* begin *

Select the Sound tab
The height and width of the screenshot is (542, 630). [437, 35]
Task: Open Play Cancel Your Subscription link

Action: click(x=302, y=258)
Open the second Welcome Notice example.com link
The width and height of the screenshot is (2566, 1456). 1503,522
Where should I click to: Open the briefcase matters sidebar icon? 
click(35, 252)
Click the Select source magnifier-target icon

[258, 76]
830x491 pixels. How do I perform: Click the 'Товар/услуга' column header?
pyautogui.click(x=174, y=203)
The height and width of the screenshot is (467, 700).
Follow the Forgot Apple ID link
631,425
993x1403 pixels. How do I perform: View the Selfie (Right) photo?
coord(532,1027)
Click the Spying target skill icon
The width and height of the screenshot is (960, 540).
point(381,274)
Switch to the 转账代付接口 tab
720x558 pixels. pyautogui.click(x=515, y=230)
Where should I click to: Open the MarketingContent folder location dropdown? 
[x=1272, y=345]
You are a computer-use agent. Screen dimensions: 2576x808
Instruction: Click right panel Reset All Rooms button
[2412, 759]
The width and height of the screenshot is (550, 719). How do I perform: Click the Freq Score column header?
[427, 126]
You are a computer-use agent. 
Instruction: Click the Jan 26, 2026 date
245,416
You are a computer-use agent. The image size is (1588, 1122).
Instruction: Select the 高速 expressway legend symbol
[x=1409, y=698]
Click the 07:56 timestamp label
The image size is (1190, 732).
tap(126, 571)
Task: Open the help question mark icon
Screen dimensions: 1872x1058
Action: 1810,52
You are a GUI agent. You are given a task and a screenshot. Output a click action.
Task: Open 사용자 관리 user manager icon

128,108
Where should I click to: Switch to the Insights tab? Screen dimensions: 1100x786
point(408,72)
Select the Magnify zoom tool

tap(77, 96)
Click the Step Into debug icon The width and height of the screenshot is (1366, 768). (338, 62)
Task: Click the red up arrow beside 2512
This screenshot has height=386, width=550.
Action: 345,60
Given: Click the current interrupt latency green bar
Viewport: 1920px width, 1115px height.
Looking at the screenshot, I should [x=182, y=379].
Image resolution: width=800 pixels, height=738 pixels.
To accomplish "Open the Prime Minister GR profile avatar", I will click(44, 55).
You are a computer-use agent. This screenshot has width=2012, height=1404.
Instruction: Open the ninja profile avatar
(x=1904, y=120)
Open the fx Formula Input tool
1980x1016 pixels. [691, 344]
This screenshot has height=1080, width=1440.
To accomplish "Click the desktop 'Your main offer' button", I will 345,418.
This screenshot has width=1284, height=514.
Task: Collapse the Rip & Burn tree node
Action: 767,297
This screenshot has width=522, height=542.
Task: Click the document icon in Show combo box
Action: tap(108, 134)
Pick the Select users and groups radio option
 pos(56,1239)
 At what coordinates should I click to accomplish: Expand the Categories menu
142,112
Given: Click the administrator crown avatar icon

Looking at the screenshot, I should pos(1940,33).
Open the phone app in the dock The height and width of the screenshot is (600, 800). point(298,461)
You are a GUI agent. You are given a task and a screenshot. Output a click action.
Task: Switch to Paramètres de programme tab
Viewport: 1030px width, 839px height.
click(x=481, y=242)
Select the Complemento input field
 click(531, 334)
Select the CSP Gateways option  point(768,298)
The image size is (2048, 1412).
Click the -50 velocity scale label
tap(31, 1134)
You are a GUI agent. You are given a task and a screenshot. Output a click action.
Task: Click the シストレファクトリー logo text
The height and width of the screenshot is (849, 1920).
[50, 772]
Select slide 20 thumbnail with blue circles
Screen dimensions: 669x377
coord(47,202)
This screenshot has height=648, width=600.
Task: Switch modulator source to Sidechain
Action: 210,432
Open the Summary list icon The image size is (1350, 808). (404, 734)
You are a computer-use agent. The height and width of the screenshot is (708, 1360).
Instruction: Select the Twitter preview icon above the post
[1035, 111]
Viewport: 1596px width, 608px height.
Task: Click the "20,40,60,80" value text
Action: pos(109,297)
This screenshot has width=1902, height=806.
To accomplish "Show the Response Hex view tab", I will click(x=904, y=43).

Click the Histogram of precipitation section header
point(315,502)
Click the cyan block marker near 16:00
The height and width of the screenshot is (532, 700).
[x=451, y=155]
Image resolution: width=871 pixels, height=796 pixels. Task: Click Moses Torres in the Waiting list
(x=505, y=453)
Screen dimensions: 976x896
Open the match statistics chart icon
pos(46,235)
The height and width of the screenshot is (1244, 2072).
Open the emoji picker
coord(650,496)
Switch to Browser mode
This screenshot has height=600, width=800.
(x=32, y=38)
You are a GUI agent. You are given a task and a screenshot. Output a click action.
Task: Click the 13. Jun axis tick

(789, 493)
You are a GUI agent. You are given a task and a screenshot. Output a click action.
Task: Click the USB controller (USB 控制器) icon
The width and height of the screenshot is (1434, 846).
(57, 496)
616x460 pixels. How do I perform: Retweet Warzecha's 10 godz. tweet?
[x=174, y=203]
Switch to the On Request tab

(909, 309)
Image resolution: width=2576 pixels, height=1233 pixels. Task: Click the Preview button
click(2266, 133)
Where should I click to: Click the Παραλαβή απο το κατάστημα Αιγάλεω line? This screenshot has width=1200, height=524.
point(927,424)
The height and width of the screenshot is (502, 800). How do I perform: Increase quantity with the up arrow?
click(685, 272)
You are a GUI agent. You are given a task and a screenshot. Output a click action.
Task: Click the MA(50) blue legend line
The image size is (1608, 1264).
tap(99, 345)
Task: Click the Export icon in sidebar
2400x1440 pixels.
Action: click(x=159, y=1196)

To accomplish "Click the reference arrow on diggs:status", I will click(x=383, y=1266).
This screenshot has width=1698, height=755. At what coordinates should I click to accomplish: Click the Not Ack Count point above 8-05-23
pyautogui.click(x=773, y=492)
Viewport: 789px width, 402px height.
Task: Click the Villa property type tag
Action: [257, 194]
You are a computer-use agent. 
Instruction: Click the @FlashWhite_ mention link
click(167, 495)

* end *

Task goal » Turn the part of the items above that opens with the line containing "Task: Click the Export icon in sidebar" and runs through the end of the items into a Markdown table with the columns Row and Line. Give each line its number and omit blank lines.

Complete response »
| Row | Line |
|---|---|
| 1 | Task: Click the Export icon in sidebar |
| 2 | 2400x1440 pixels. |
| 3 | Action: click(x=159, y=1196) |
| 4 | To accomplish "Click the reference arrow on diggs:status", I will click(x=383, y=1266). |
| 5 | This screenshot has width=1698, height=755. At what coordinates should I click to accomplish: Click the Not Ack Count point above 8-05-23 |
| 6 | pyautogui.click(x=773, y=492) |
| 7 | Viewport: 789px width, 402px height. |
| 8 | Task: Click the Villa property type tag |
| 9 | Action: [257, 194] |
| 10 | You are a computer-use agent.  |
| 11 | Instruction: Click the @FlashWhite_ mention link |
| 12 | click(167, 495) |